### EXTRACT
BEGIN
Re: [patch 3/4] [jbd] Add support for journal guided resync.

From: Andrew Morton
Date: Thu Oct 01 2009 - 19:40:35 EST


On Thu, 01 Oct 2009 18:39:32 -0400
scjody@xxxxxxx wrote:

> Adds support for declare blocks, used by ext3's journal guided resync (declared
> mode.) A declare block is added to the journal to list blocks to be written
> during the current transaction. During journal replay, we perform a RAID
> resync of only these blocks and skip the rest of the resync.
>
> ...
>
> +int wait_for_descriptors(journal_t *journal, transaction_t *trans) {

Opening brace goes on the next line, please. Several instances.

> + struct journal_head *jh;
> + struct buffer_head *bh;
> + int err = 0;
> +
> +wait_for_ctlbuf:
> +
> + while (trans->t_log_list != NULL) {
> +
> + jh = trans->t_log_list->b_tprev;
> + bh = jh2bh(jh);
> + if (buffer_locked(bh)) {
> + wait_on_buffer(bh);
> + goto wait_for_ctlbuf;
> + }
> + if (cond_resched())
> + goto wait_for_ctlbuf;
> +
> + if (unlikely(!buffer_uptodate(bh)))
> + err = -EIO;
> +
> + BUFFER_TRACE(bh, "ph5: control buffer writeout done: unfile");
> + clear_buffer_jwrite(bh);
> + journal_unfile_buffer(journal, jh);
> + journal_put_journal_head(jh);
> + __brelse(bh); /* One for getblk */
> + }
> +
> + return err;
> +}
> +
> +struct journal_head *get_descriptor(journal_t *journal, transaction_t *trans,
> + int blocktype, char **tagp, int *space_left) {

Did all these functions need global scope? Some do, but I didn't check
them all.
END
[Rows on where targets appear]
BEGIN
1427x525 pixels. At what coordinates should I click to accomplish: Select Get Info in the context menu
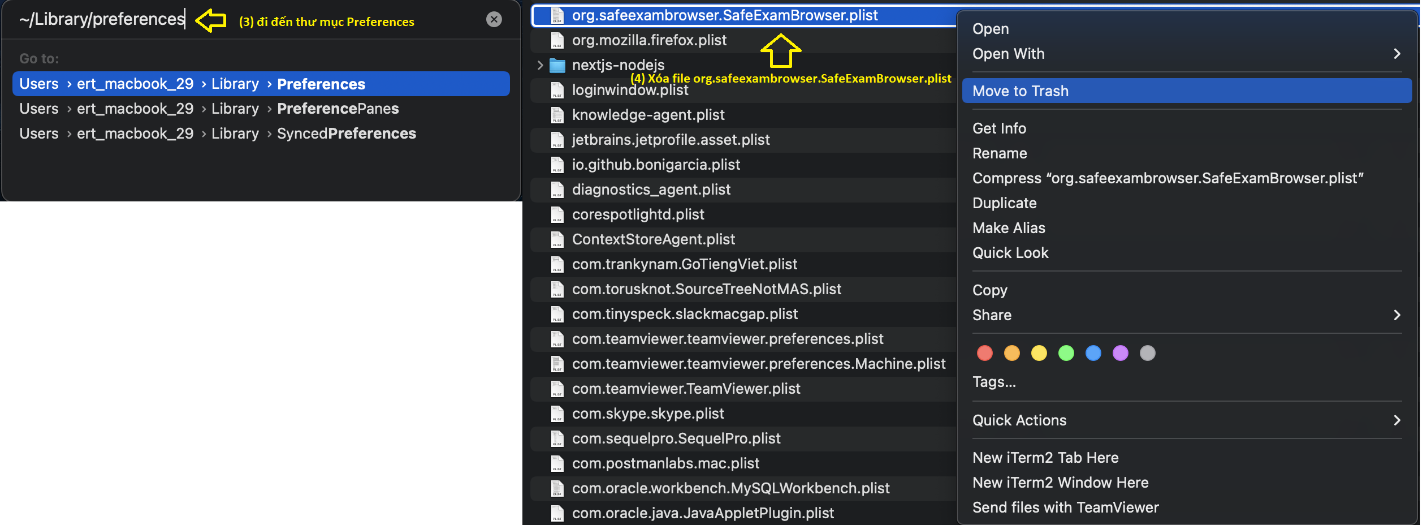999,128
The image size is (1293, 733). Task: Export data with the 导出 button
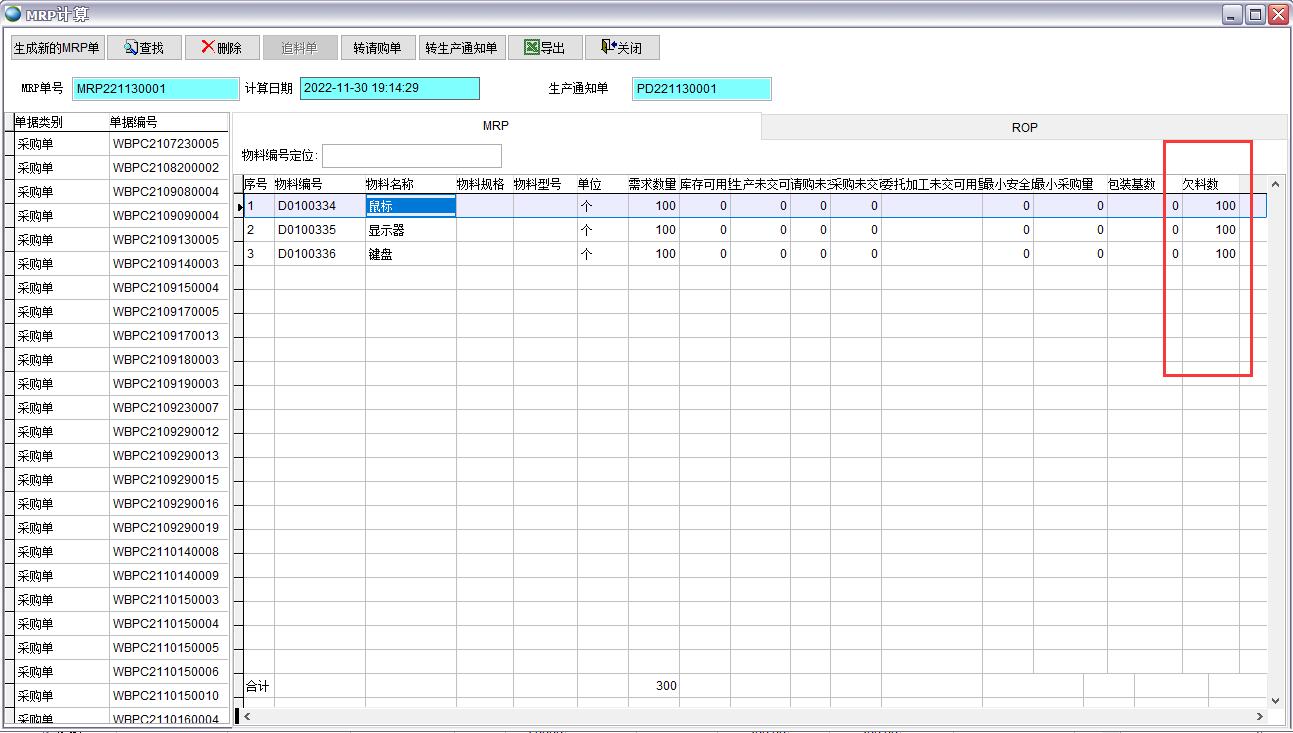[x=544, y=48]
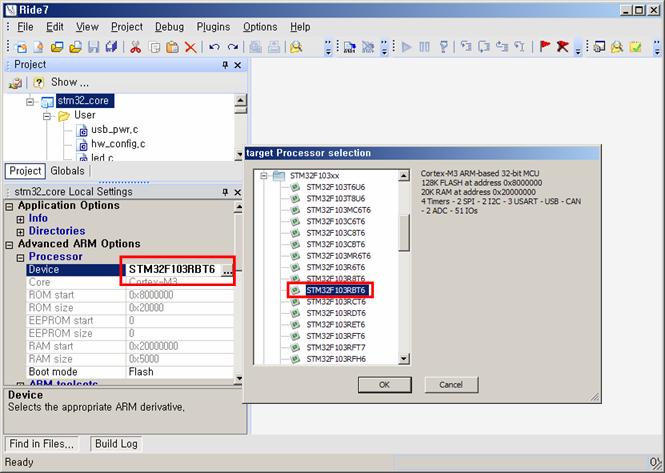Select STM32F103RCT6 in the processor list
665x473 pixels.
[335, 302]
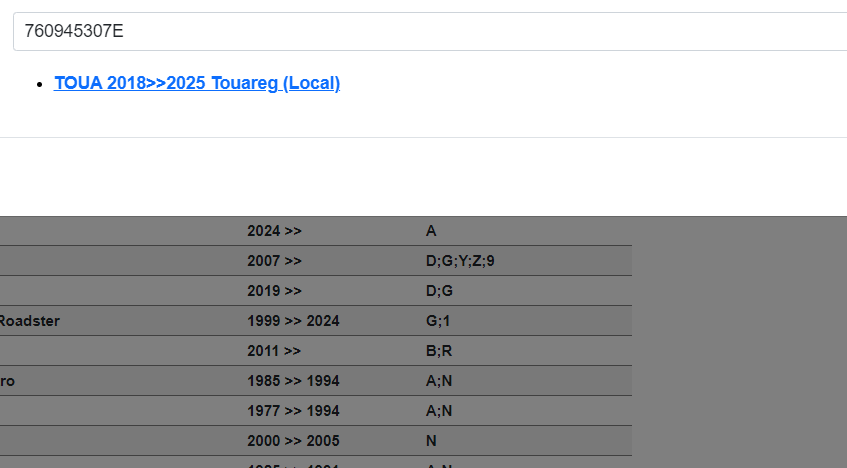The width and height of the screenshot is (847, 468).
Task: Click the "D;G;Y;Z;9" code cell
Action: click(460, 261)
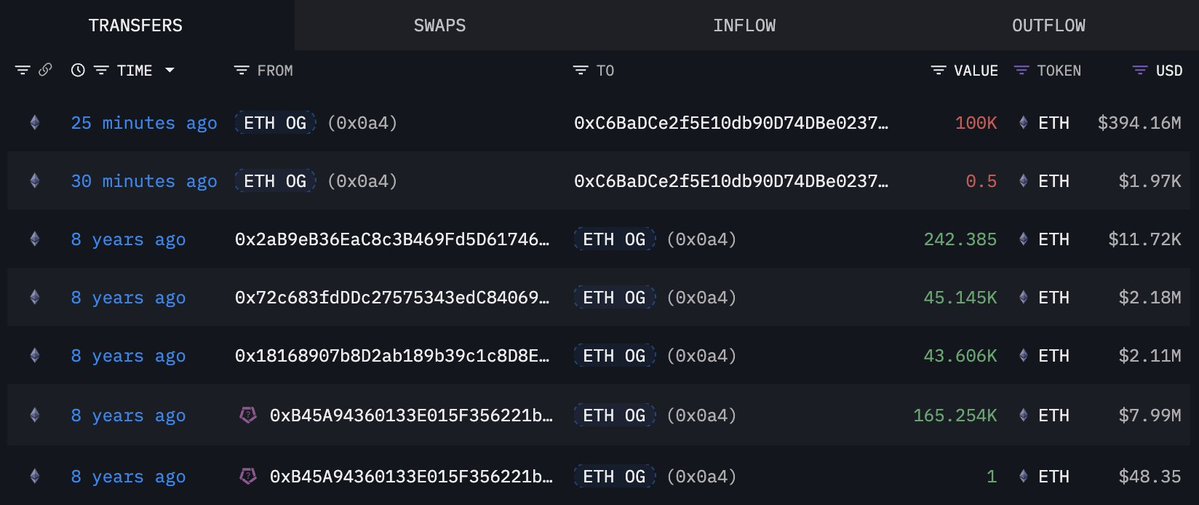This screenshot has height=505, width=1199.
Task: Open the TO column filter icon
Action: click(581, 70)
END
According to the patch review, what does a declare block list? Please answer in one sentence.

A declare block lists the blocks to be written during the current transaction.